╔══

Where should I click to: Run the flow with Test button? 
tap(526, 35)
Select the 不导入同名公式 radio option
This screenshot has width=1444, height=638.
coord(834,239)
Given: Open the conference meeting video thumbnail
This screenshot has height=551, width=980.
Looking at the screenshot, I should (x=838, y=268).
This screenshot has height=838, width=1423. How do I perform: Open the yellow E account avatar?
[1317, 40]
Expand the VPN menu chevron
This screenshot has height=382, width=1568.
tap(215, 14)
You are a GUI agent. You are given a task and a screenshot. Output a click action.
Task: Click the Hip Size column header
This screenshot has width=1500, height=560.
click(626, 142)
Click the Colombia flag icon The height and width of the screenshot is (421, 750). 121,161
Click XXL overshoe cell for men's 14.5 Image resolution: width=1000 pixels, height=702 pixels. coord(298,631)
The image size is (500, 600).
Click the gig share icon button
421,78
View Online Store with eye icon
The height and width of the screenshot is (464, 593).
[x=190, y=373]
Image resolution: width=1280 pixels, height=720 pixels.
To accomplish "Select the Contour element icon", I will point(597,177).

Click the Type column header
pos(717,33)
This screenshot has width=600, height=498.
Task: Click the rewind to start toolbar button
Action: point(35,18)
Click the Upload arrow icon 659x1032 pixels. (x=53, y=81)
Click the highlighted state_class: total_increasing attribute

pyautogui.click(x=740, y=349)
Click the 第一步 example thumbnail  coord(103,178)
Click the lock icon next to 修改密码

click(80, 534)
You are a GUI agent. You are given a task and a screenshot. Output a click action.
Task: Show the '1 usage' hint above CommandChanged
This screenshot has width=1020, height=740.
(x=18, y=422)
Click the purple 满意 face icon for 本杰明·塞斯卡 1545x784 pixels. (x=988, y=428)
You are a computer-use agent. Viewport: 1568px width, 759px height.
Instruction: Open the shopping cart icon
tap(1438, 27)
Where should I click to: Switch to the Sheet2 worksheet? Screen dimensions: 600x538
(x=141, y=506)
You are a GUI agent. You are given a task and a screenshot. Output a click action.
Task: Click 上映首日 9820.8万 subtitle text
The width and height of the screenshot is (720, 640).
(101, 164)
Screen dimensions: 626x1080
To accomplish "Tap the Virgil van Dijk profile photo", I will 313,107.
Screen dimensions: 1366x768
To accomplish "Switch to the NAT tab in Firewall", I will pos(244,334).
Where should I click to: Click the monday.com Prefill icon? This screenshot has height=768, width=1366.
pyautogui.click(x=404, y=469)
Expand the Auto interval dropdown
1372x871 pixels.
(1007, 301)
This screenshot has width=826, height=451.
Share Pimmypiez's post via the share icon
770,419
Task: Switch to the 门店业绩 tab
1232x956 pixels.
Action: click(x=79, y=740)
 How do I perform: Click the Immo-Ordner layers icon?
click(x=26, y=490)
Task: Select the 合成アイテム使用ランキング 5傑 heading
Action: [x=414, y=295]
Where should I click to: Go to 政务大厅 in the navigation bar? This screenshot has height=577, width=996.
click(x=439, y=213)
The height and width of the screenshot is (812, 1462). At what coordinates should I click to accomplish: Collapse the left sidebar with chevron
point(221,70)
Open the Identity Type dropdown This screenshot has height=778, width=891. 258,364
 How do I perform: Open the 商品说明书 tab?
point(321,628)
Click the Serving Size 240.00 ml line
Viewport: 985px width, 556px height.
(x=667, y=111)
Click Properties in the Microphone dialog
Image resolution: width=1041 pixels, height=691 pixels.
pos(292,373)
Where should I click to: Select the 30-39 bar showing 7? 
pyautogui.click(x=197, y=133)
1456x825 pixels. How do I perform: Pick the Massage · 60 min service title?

╚══

→ Task objective
Every one of the entries must be printed exactly.

→ Result of the task
Where should I click to: Run the flow with Test button? 
tap(526, 35)
Select the 不导入同名公式 radio option
This screenshot has width=1444, height=638.
coord(834,239)
Given: Open the conference meeting video thumbnail
This screenshot has height=551, width=980.
Looking at the screenshot, I should (x=838, y=268).
This screenshot has height=838, width=1423. How do I perform: Open the yellow E account avatar?
[1317, 40]
Expand the VPN menu chevron
This screenshot has height=382, width=1568.
tap(215, 14)
You are a GUI agent. You are given a task and a screenshot. Output a click action.
Task: Click the Hip Size column header
This screenshot has width=1500, height=560.
click(626, 142)
Click the Colombia flag icon The height and width of the screenshot is (421, 750). 121,161
Click XXL overshoe cell for men's 14.5 Image resolution: width=1000 pixels, height=702 pixels. coord(298,631)
The image size is (500, 600).
Click the gig share icon button
421,78
View Online Store with eye icon
The height and width of the screenshot is (464, 593).
[x=190, y=373]
Image resolution: width=1280 pixels, height=720 pixels.
To accomplish "Select the Contour element icon", I will point(597,177).

Click the Type column header
pos(717,33)
This screenshot has width=600, height=498.
Task: Click the rewind to start toolbar button
Action: point(35,18)
Click the Upload arrow icon 659x1032 pixels. (x=53, y=81)
Click the highlighted state_class: total_increasing attribute

pyautogui.click(x=740, y=349)
Click the 第一步 example thumbnail  coord(103,178)
Click the lock icon next to 修改密码

click(80, 534)
You are a GUI agent. You are given a task and a screenshot. Output a click action.
Task: Show the '1 usage' hint above CommandChanged
This screenshot has width=1020, height=740.
(x=18, y=422)
Click the purple 满意 face icon for 本杰明·塞斯卡 1545x784 pixels. (x=988, y=428)
You are a computer-use agent. Viewport: 1568px width, 759px height.
Instruction: Open the shopping cart icon
tap(1438, 27)
Where should I click to: Switch to the Sheet2 worksheet? Screen dimensions: 600x538
(x=141, y=506)
You are a GUI agent. You are given a task and a screenshot. Output a click action.
Task: Click 上映首日 9820.8万 subtitle text
The width and height of the screenshot is (720, 640).
(101, 164)
Screen dimensions: 626x1080
To accomplish "Tap the Virgil van Dijk profile photo", I will 313,107.
Screen dimensions: 1366x768
To accomplish "Switch to the NAT tab in Firewall", I will pos(244,334).
Where should I click to: Click the monday.com Prefill icon? This screenshot has height=768, width=1366.
pyautogui.click(x=404, y=469)
Expand the Auto interval dropdown
1372x871 pixels.
(1007, 301)
This screenshot has width=826, height=451.
Share Pimmypiez's post via the share icon
770,419
Task: Switch to the 门店业绩 tab
1232x956 pixels.
Action: click(x=79, y=740)
 How do I perform: Click the Immo-Ordner layers icon?
click(x=26, y=490)
Task: Select the 合成アイテム使用ランキング 5傑 heading
Action: [x=414, y=295]
Where should I click to: Go to 政务大厅 in the navigation bar? This screenshot has height=577, width=996.
click(x=439, y=213)
The height and width of the screenshot is (812, 1462). At what coordinates should I click to accomplish: Collapse the left sidebar with chevron
point(221,70)
Open the Identity Type dropdown This screenshot has height=778, width=891. 258,364
 How do I perform: Open the 商品说明书 tab?
point(321,628)
Click the Serving Size 240.00 ml line
Viewport: 985px width, 556px height.
(x=667, y=111)
Click Properties in the Microphone dialog
Image resolution: width=1041 pixels, height=691 pixels.
pos(292,373)
Where should I click to: Select the 30-39 bar showing 7? 
pyautogui.click(x=197, y=133)
1456x825 pixels. How do I perform: Pick the Massage · 60 min service title?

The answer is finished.